Wednesday, October 6, 2010

Visiting Lecture from Peter Baistow retired from the Sunday Times

Today I was lucky enough to be able to drop into a guest lecture by Peter Baistow, retired Associate Design Director of the Sunday Times. He was primarily aiming the lecture to the journalist students on magazine layout and production of images.

His lecture started with an interesting collection of photographs (photographed) on the way of his study, he explained that he liked to place one image next to another and draw likeness. Some of places he has visited and then older paintings that looked similar. One I found of interest was Botticelli's - Birth of Venus, next to an iconic image of a Streaker in the 70's (images below)
Note the figure to the right with a flowing cape
See the official running with the rain coat.
The idea being that a visual composition is in a lot of images that can be well placed in layouts. Not necessarily just alone in layout, but always thinking how the images we capture could be used otherwise.

Other examples he showed us among many others included a picture of Micheal Heseltine reading a paper, the page turned towards the camera an article on himself. A complete chance, and by all accounts Mr. Heseltine asked for a copy as he liked it so much, but warned he'd get his own back on the Photographer some day.

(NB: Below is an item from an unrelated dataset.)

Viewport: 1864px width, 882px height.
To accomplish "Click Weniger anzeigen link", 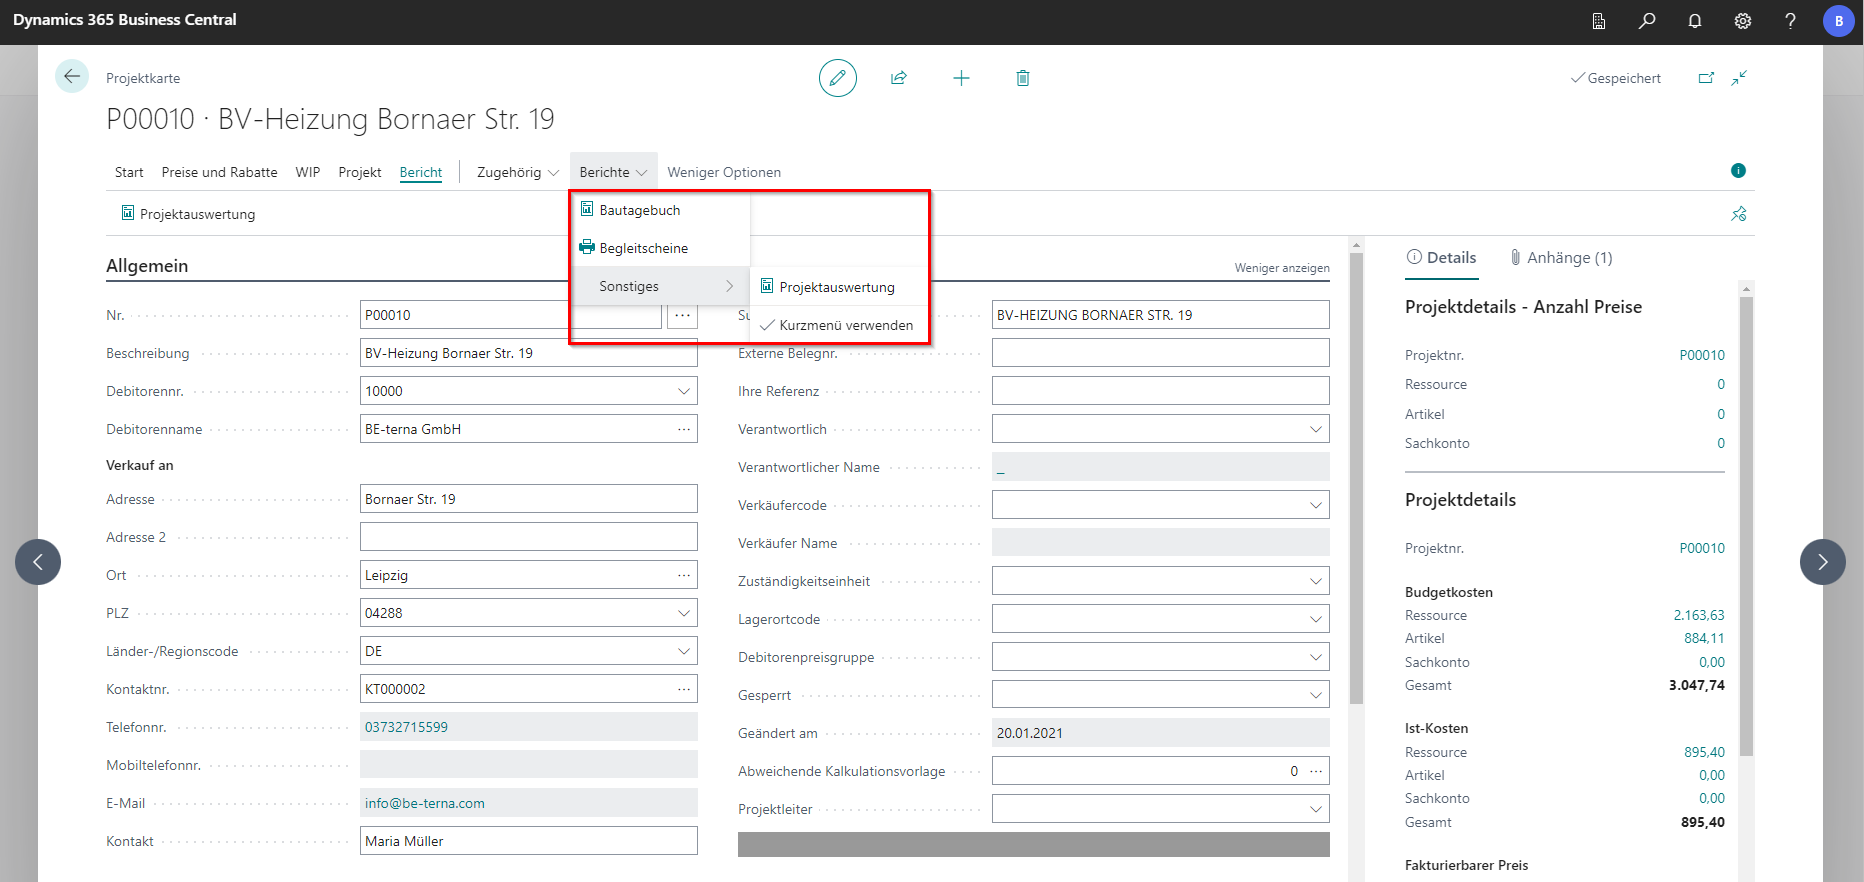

Also to a degree the sensitivity of dealing with deaths of celebrities. The paper he worked on the time had a great debate over the 'un-official' use of a picture taken of Marylin Monroe dead on the mortuary table. Although they did use it, they placed a picture taken of he two weeks before showing her happy, despite the depression she suffered.

He also then went on to discuss the Royal wedding and the small details in pictures that gave things away about the marriage, and how Princess Diana was exploited by the Press to start with, but in the end she used them to her advantage. Pictures of the un-happy family, but then the next frames a happy family - and how frames used can make a difference to how the Editor wants to run a story.

He then added how we have a moral sense of duty to report the truth, and also have principles on how we could use our images - parallels ran with a recent lecture and previous post. A story which I had missed was the altered image taken in the Iraq conflict in 2003, ran by the LA Times accusing Commandos of killings in Basra. (see link gif also slows alteration) what worth noting look at all the images and see how the final image changes what really happened.

Needless to say the paper had to run a retraction and the Photographer lost his job. This reinforced how now due to the digital age we all have a more enforced sense of duty to report the truth in what we do. Arguably yes the final image makes stronger image, and alone without publication for his own personal satisfaction it is okay - but not when it misinforms and damages the credibility of Photographer and the New reporters.

During his time on staff he remember the impact the change from a Broadsheet to a Tabloid, this effected the Photography completely as the images we often smaller, odd shapes and the copy had to fit around advertising (which of course pays the wages of the paper) But then also insensitivity that arose when a story on famine ran with supporting advertising of food from supermarkets. All of which was completely by accident. But due to the nature how the layout was made, copy and advertising never knew what was running where.  

All in it was a good informative lecture and some lines of further study will no doubt follow.